====== Texte fourni
Nous ne sommes plus capables de configurer 2050 ou 2100. Plus personne n’en parle. Si on compare le futur d’aujourd’hui qui est absent de nos représentations, avec le futur des années 70, il était alors, constamment question de l’an 2000, c’était une époque où on ne parlait jamais du présent, on ne parlait que du futur. Evidemment cette prospective s’est révélée en partie fausse, par exemple on ne voit en 2020, toujours pas de voitures volantes, mais des tas de choses sont apparues qui n’avaient pas été prévues. Internet entre autre. L’usage du mot « progrès » s’est annulé parce que nous ne savons plus dessiner autour du futur un projet qui nous fasse envie ou parce que c’est un effet purement numérologique ? L’an 2000, c’était un changement de millénaire qui a mis en tension l’humanité. On a du mal aujourd’hui à retrouver un horizon aussi fort. L’an 2000 a joué le rôle du sommet d’une montagne, le but. La descente ensuite nous éloigne de notre but. Il est passé. C’est le sentiment d’un temps qui décline ensuite. La rhétorique du progrès telle que l’avait étayé les philosophes des lumières, cette rhétorique a été dénoncée par l’histoire. Ce n’est pas aussi simple qu’ils ne l’avaient imaginé. On ne passe pas directement d’un progrès scientifique à un progrès technologique, puis d’un progrès technologique à un progrès matériel, puis d’un progrès matériel à un progrès moral, puis d’un progrès moral à un progrès politique.
Ce n’est pas l’idée de progrès qui est l’agent de nos actions.
Dans le « déclin du courage », quand Soljenitsyne sort du goulag il a pu quitter l’URSS à l’époque, il a été accueilli par l’université américaine. Il va donner une conférence et les américains sont persuadés qu’il va condamner le système soviétique et encenser le système libéral américain. En fait il décrit le déclin du courage, il dit, vous, vous avez cru au progrès avec l’idée que le salut était terrestre, ce qui est possible sans doute mais vous avez visé trop bas. Vous avez visé le ventre, au lieu de viser la tête. Vous mangez comme des porcs, vous êtes dans la consommation à outrance et intellectuellement ce n’est pas brillant.
Pour illustrer ce propos, prenez quelques philosophes des lumières, par exemple CONDORCET, d’ALEMBERT, GALILEE, SPENCER, vous les mettez dans une capsule temporelle pour qu’ils quittent le dix-huitième siècle et arrivent en 2017, vous leur montrez progressivement, ce que l’on a fait de leurs idées étape par étape.
Première étape vous les emmenez dans une classe de terminale, pour un cours de mathématiques. Ils vont être éberlués par rapport à ce qu’ils connaissaient. Ils vont voir par exemple ce que sont les matrices, ils vont être admiratifs, cela dit je ne dis pas que les élèves de terminale en savent plus qu’eux, eux savaient beaucoup de choses, que les élèves ne savent pas, mais il y a quelque chose qui ressemble à un progrès sinon dans les idées mais tout au moins dans la transmission.
============
====== Liste des enregistrements
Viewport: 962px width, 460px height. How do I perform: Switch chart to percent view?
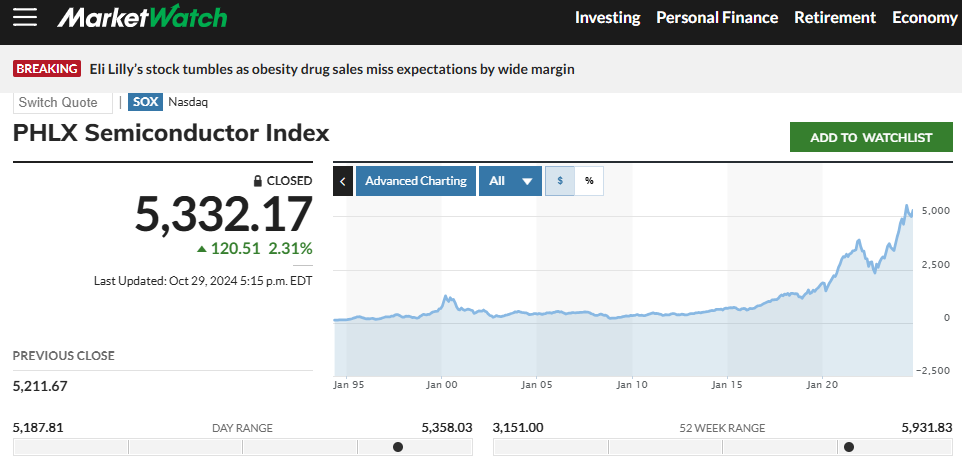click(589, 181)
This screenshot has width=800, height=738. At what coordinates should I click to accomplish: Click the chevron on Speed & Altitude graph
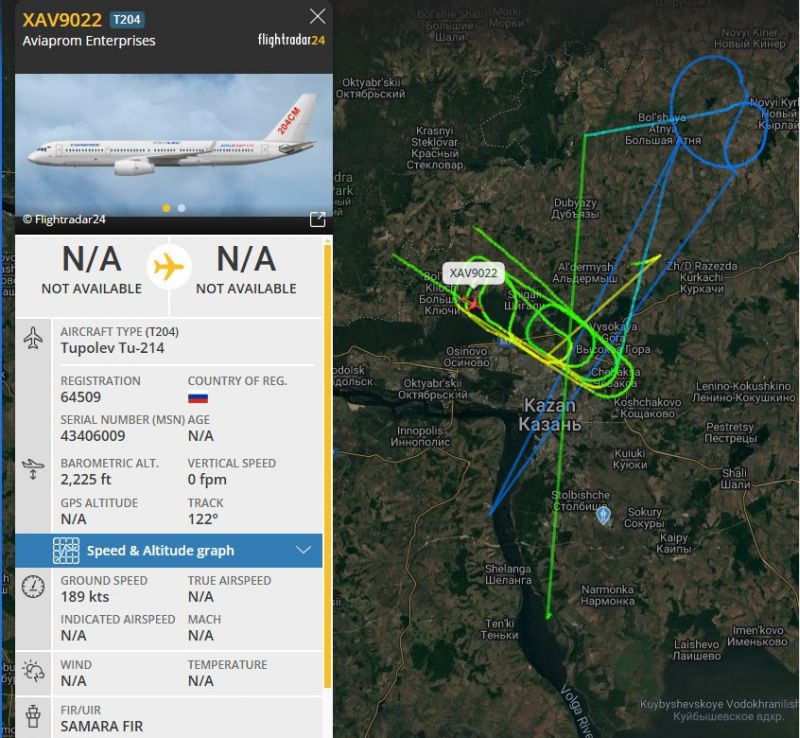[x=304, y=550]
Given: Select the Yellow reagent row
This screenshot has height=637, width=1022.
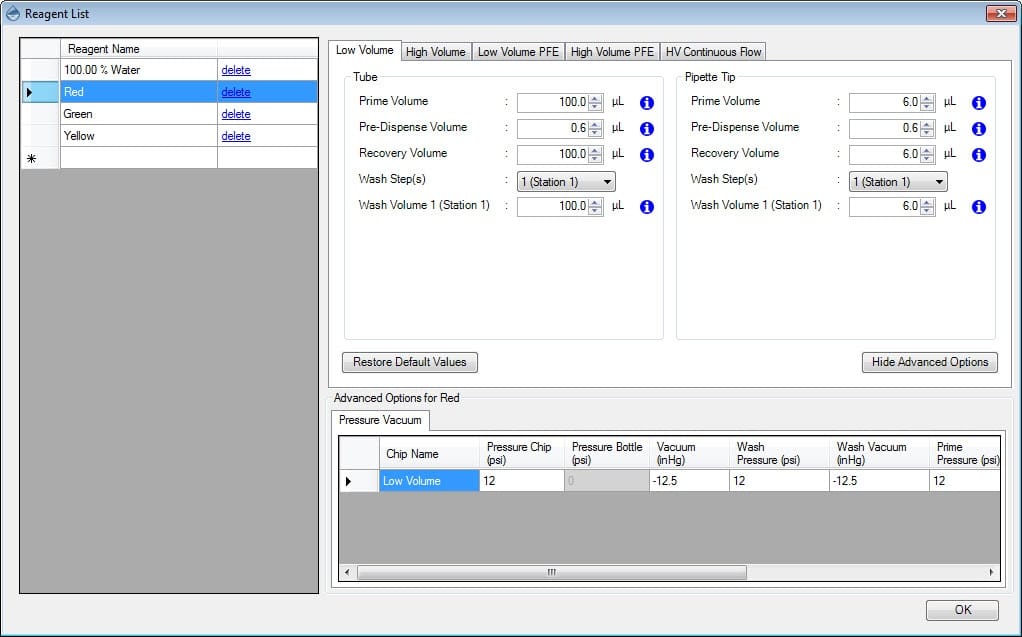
============
■ Travail demandé:
Veuillez dire si chacune des affirmations suivantes concorde avec le texte sur l’idée de progrès. Répondez par oui ou par non et citez textuellement les mots décisifs.
(a) D’après le texte, on voit des voitures volantes en 2020.
(b) Soljenitsyne a été accueilli par l’université américaine.
(c) Les élèves de terminale en savent plus que les philosophes des lumières.
Seul le texte fourni fait foi.

■ Réponse fournie:
(a) Non : « on ne voit en 2020, toujours pas de voitures volantes »
(b) Oui : « il a été accueilli par l’université américaine »
(c) Non : « je ne dis pas que les élèves de terminale en savent plus qu’eux »